Wage Garnishment Rules

Wage garnishment involves the withholding of a person's wages and earnings to pay that person's debt. Garnishments cannot be processed without a court order. In addition to the court order, the collector of the garnishment must follow the regulations set forth by the U.S. Department of Labor when requesting and processing the garnishment.

  1. Employee Dismissal

    • The Consumer Credit Protection Act prevents employers from terminating employees as a result of wage garnishment orders. The employer is required to follow the issued court order and must withhold the specified funds for payment. The garnishment order provides the employer with instructions as to where and how to send the withheld payment. Although the Consumer Credit Protection Act protects employees from termination due to a first garnishment, it does not protect employees from termination resulting from second or subsequent garnishment orders.

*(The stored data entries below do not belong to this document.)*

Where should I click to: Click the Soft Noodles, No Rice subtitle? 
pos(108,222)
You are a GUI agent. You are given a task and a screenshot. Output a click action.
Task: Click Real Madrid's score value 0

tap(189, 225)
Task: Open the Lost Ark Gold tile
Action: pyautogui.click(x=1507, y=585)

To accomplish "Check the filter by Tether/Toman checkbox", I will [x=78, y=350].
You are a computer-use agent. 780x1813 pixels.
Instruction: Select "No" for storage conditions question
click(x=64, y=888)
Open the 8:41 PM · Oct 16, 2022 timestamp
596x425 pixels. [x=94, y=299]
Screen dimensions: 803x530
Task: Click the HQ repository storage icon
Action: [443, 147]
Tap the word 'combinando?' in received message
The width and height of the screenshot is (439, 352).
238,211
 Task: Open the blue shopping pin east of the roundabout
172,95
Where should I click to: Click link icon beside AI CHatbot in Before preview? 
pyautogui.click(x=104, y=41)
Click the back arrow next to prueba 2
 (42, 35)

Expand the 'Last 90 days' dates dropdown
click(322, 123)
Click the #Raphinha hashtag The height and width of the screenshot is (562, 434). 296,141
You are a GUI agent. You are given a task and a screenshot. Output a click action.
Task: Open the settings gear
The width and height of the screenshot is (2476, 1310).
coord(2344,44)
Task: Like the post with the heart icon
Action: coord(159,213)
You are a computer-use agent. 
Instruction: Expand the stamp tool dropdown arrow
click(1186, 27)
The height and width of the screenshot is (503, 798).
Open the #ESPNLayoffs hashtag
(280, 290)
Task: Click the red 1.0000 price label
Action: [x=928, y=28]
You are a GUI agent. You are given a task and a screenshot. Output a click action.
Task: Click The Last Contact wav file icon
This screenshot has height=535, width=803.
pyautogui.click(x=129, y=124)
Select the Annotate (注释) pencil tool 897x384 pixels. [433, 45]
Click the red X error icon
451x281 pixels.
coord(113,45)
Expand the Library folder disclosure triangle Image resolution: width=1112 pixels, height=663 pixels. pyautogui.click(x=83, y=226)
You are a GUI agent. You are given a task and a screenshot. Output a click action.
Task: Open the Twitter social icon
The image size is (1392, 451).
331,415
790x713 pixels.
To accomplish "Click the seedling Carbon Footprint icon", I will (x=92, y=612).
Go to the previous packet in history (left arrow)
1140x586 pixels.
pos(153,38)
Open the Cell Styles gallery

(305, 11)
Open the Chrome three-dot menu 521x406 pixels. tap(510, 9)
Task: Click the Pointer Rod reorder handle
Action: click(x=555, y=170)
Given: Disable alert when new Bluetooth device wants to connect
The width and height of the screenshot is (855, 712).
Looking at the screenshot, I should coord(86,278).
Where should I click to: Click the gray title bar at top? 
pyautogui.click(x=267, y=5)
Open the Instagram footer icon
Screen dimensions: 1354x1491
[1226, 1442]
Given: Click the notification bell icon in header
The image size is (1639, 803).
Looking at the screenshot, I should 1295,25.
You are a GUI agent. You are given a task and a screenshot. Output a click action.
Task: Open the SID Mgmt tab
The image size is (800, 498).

    What Can Be Garnished?

    • Title III of the Consumer Credit Protection Act provides that earnings from personal services can be garnished. These personal service earnings include wages, salaries, commissions, bonuses, pension and retirement program income, bank accounts and student loans. Social Security benefits are generally exempt from garnishments. However, these benefits are not exempt from garnishments that result from delinquent federal taxes, child support enforcement or alimony obligations.

    How Much Can They Take?

    • Garnishment laws allow for maximum withholdings of 25 percent of the individual's disposable weekly income. This amount can be adjusted if you are paid on a schedule other than weekly (such as bi-weekly or monthly), or if your disposable earnings for the week exceed 30 times the federal minimum hourly wage. To ensure that the garnishment follows judicial requirements, the court sets the garnishment amount at the time of order issuance.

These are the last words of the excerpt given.